最初は2人とも王宮に戻って来るのかなって思ってたんだけど、フランネルはセジュールを守るほうを優先させたみたい。
リリアンナもいるしな。
「フランネル、元気かなぁ」
「元気でしたよ?」
「あっそうか、セジュールは毎日会うんだもんね」
「ええ、お兄様がお戻りになる日を心待ちにしていますよ」
「ははは、そんなわけないない」
むしろ俺がいない分、気楽で良いんじゃない?
バックパッカーになるんだって言い張って、迷惑ばっかかけてたから…。
「っていうか、俺フランネルに嫌われてるからなぁ」
「えっ!?」
「いや、嫌われてるって言うか…
フランネルってセジュール至上主義じゃん。
セジュールが俺に構うたびに怒ってるでしょ」
「……それは、」
フランネルはセジュールが1歳になった時からずっとセジュール専属だから、息子みたいな感覚なんだと思う。
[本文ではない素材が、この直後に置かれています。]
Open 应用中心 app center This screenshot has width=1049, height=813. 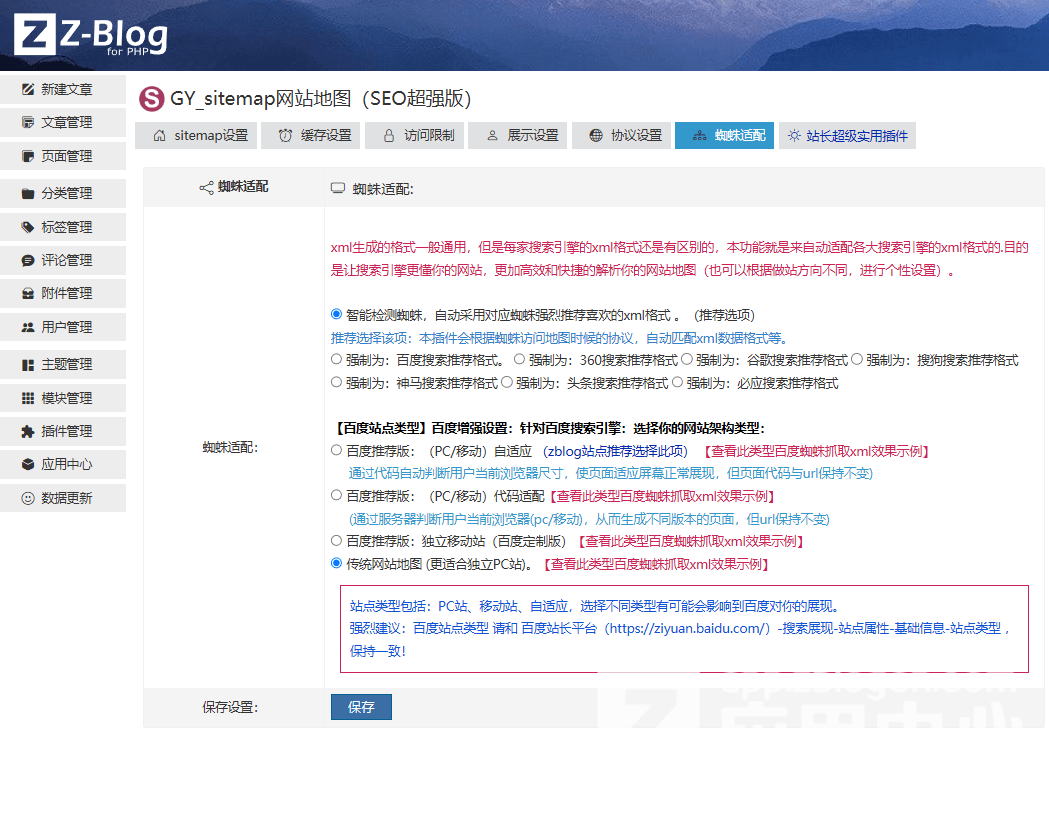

よくある「あんな子と遊んじゃいけません!」の「あんな子」の部分に俺の名前が入ってるんだ。
多分。
「まあ、俺ちょっとやらかしすぎて使用人みんなから嫌われてるからな…」
「そんな、そんな事ないです!」
「はは、そんな事あるある。
ぶっちゃけ家に帰らなくても、こうしてセジュールには会えるし親父にも父さんにも会うし、リリアンナだって何故か時々王宮に来るし、実家に帰らなくても別にどうって事無いから…」
「そんな、たまには家へ帰って来るって…」
「まあ、そりゃたまにはね」
だけどこんな風に家族と毎日のように会えるんだったら、正直実家に帰らなくてもいいというか…
手間を増やすだけだからな。
「だけどさ、セジュール。
使用人の負担を増やすのは、当主のすることじゃないだろ?」
「兄様…」
「じゃあ、魔術塔行ってくる!
どうしても俺じゃなきゃ駄目な書類は午後イチで目を通すから、よろしく!!」
ちょっと悲しいけど仕方ない。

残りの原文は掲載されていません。